Founder: Newton’s First Law of Motion states that a body at rest will remain at rest unless an outside force acts on it… This is also true when it comes to working with investors.

It is your responsibility, as a founder, to keep the investment process in motion. Investors are incredibly busy and will very rarely be the one pushing the process forward. It is your job to be diligent about sending email reminders, follow-ups, and check-ins throughout the entire process and up to close.

The worst thing you can do is not get to a “Yes” or “No” as quickly as possible. This not only impedes your ability to plan as a company but also could be fatal when it comes to runway preservation.

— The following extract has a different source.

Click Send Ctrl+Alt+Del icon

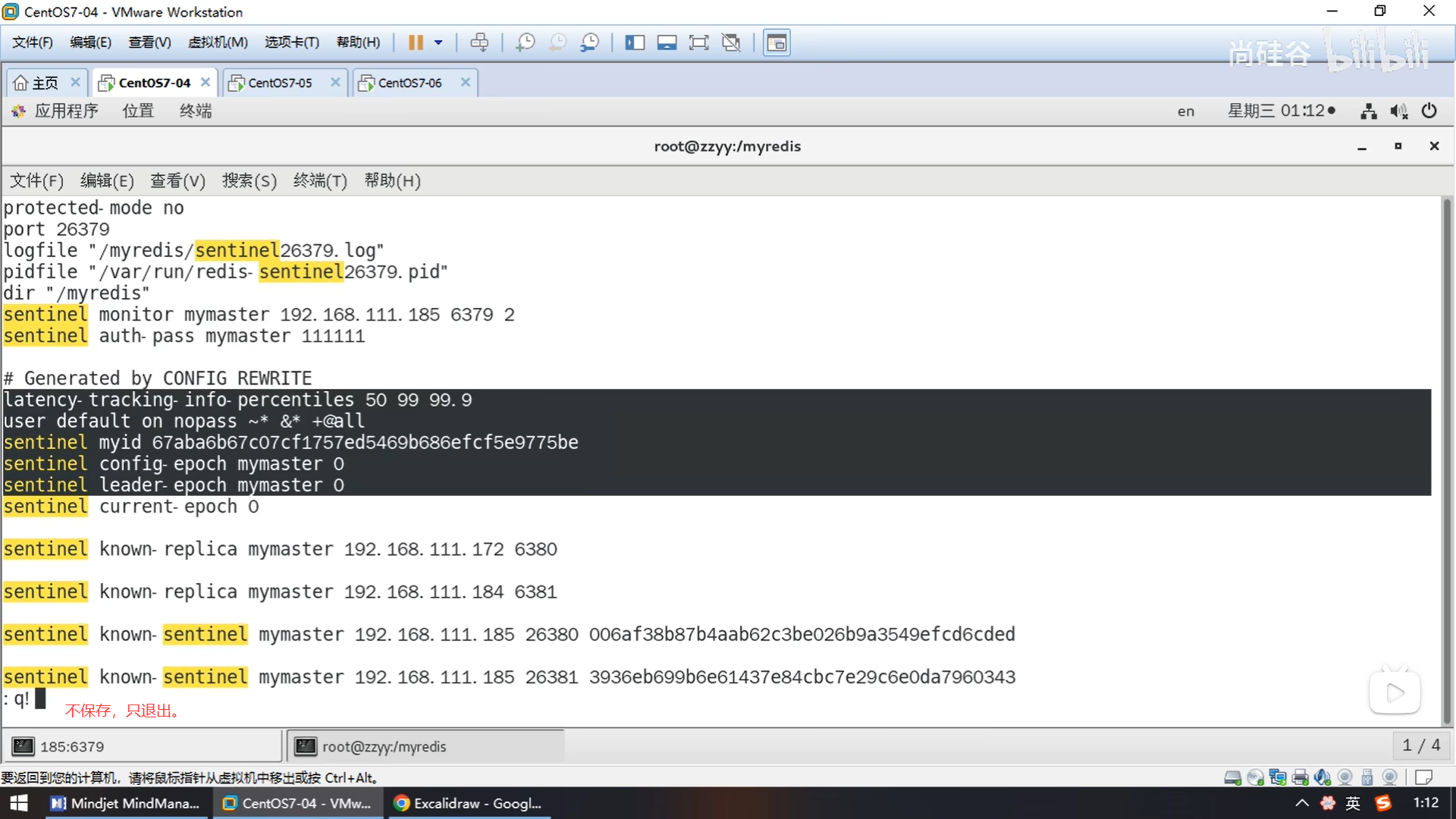[479, 42]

A question a lot of people ask me is about the “appropriate” cadence for ‘follow-up’ emails. As it relates to investors, I would follow up every one-and-a-half to two weeks. A method I use with both customer prospects and investors is to forward previously sent emails as a contextual reminder of why you are reaching out (as well as a reminder they did not respond to your last email).

Lastly, be sure to reduce as much friction as possible to get the investor to close. Have your documents ready; be quick to respond; and don’t be afraid to pick up the phone or meet in person to work out additional details.

Funder:

After you’ve given you pitch to a funding source, ask if they have any concerns or questions that can be addressed immediately while you have their attention. No business is perfect and there will be some concerns that need to be addressed, you might as well know what they are. If there are some larger concerns, see if you should address them now or if it seems like a bigger item that you can dive into in the diligence process.

To end on a good note, ask what next steps are. There is no reason to not get an initial impression of the interest level and the funding process. This also gives the funding source the opportunity to pass quickly and allow you to move onto to the next one. Running an early stage business is all about prioritization. If you are chasing a funding source that will eventually say no, each follow up is time that could be spent in conversation with another funding partner. Each funding source has an investment philosophy and just because your business does not fit within that philosophy does not mean that your business is bad. Get next steps from the call and politely follow up accordingly.

Lastly, take the feedback that you were able to get towards the end of the meeting and reflect on what you think went well and what could have gone better. Practice, practice, practice. The pitch is an opportunity for you to easily stand out from the hundreds of other companies that are all pitching the same sources of capital. If you are able to build a compelling business pitch, you will be miles ahead of others competing for capital.